French Hill acquires Triton Pix

In a dramatic reversal of fortune, moribund Triton Pictures confirmed Thursday that it has been acquired by French Hill Entertainment, which plans to finance up to six movies annually, budgeted between $ 6 million and $ 12 million.

The investment comes just two months after Triton confirmed it was winding down operations after distributing such films as “A Brief History of Time, “”American Heart,””The Hairdresser’s Husband” and “Hearts of Darkness” in the specialized film arena (Daily Variety, Dec. 8). Triton was left bereft of operating capital when Japan-based investor Kadokawa Distribution Inc. pulled out as an equity investor earlier in the year.

Triton president and chief executive Jonathan Dana said a Daily Variety story on the company’s demise led to negotiations with French Hill.

“They read the obituary,” saidDana. “Then we got a phone call. Then we received a fax. Then we had a meeting. Then we had a deal … We didn’t think we would need to go out of business to become a competitive movie company. That’s the cosmic joke of it all.”

Under terms of the deal, Dana and Triton executive VP Jeff Ivers exchanged their Triton stock for French Hill stock. The duo also signed five-year contracts to continue to manage the company.
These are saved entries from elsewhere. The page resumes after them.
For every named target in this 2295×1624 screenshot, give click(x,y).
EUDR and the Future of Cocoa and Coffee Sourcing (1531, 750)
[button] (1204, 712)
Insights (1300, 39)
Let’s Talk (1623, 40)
Details on Triton’s new owner were sketchy. Based in New York, French Hill Entertainment is described as a “recently formed private holding company which has been acquiring media assets in recent months.”

The principal investor behind French Hill was described as a significant New York deal-maker, who until recently, has been unattached to entertainment properties. Dana said the French Hill investor will come forward in the next two weeks, and will provide more details on the company’s entertainment strategies.
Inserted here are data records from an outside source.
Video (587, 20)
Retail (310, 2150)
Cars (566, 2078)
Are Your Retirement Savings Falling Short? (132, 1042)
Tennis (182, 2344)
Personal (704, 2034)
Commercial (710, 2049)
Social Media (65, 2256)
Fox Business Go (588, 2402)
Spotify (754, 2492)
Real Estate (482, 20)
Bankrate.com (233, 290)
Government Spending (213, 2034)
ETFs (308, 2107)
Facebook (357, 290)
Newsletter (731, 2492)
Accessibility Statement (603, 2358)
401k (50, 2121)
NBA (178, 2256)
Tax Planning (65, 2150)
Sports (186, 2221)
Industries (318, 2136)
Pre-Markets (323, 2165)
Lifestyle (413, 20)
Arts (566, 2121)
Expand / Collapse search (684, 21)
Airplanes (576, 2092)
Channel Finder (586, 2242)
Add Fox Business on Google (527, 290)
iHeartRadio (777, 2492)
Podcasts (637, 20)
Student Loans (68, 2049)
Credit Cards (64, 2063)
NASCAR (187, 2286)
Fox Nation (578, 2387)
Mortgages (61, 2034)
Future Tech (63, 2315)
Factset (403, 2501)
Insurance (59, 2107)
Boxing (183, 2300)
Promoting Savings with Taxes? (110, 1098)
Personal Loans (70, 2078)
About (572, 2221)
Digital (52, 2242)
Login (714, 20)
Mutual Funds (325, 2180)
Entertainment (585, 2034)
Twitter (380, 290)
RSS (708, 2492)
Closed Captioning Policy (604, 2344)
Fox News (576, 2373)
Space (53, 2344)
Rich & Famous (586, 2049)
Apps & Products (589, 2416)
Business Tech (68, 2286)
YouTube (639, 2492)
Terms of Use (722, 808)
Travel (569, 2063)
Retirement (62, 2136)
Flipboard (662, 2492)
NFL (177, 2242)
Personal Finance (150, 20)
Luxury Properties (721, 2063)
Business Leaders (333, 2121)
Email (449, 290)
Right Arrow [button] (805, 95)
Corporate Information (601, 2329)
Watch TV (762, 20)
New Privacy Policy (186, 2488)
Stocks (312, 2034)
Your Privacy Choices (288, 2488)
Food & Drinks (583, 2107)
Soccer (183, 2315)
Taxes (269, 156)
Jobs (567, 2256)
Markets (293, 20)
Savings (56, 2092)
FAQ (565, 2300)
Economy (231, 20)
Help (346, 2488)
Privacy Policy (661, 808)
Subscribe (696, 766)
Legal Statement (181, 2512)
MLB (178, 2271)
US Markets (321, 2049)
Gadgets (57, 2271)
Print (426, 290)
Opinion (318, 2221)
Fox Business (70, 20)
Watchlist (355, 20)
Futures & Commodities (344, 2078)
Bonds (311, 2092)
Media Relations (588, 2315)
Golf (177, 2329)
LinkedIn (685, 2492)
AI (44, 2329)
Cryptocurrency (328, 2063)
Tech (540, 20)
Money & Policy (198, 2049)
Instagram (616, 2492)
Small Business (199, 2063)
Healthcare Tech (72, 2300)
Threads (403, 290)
In September, French Hill Entertainment closed a deal for the Century Film Studios, which included a small video library of cartoons and exercise videos. It also controls the French Hill Modeling Agency, the rap and R&B label Keyboard Records and the IXL record catalog.
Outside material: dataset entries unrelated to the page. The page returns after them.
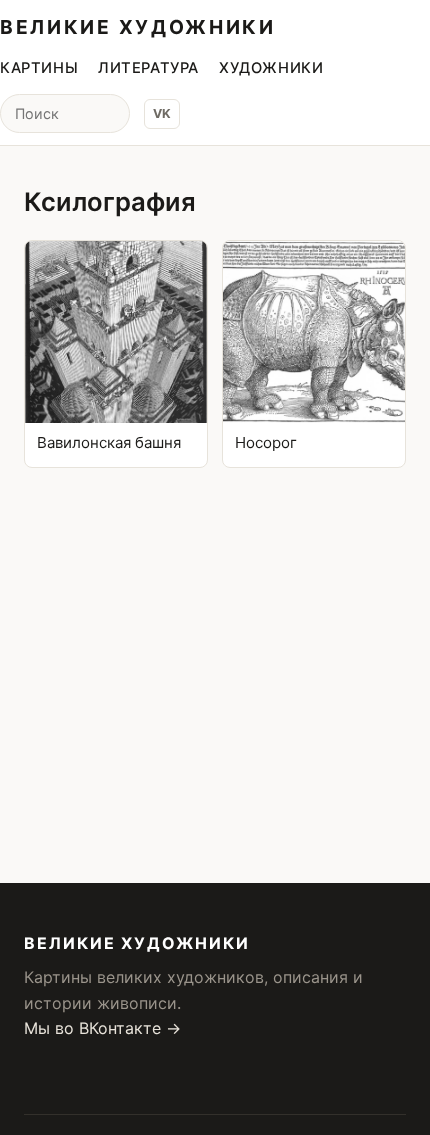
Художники (271, 68)
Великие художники (138, 27)
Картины (39, 68)
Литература (148, 68)
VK (162, 113)
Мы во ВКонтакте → (102, 1028)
In a statement, French Hill vice chairman Donna DeVille said, “We’re building a media and entertainment company … We’re in this long term and plan to have a significant profile both in motion picture distribution and production. Triton will be our chief vehicle for this purpose.”

Dana, who hopes to be in production on a first film this summer, said Triton will branch out from the specialized movies it distributed over its first three years into more mainstream titles. Dana cited “Teen Wolf” and “Valley Girl”– two pix he was involved in as an executive of Atlantic Entertainment Group in the early 1980s — as examples of the types of movies Triton may produce.

Dana said “we’ll have to do movies that are more commercial” than typical Triton fare, but added that it will not abandon its arthouse roots.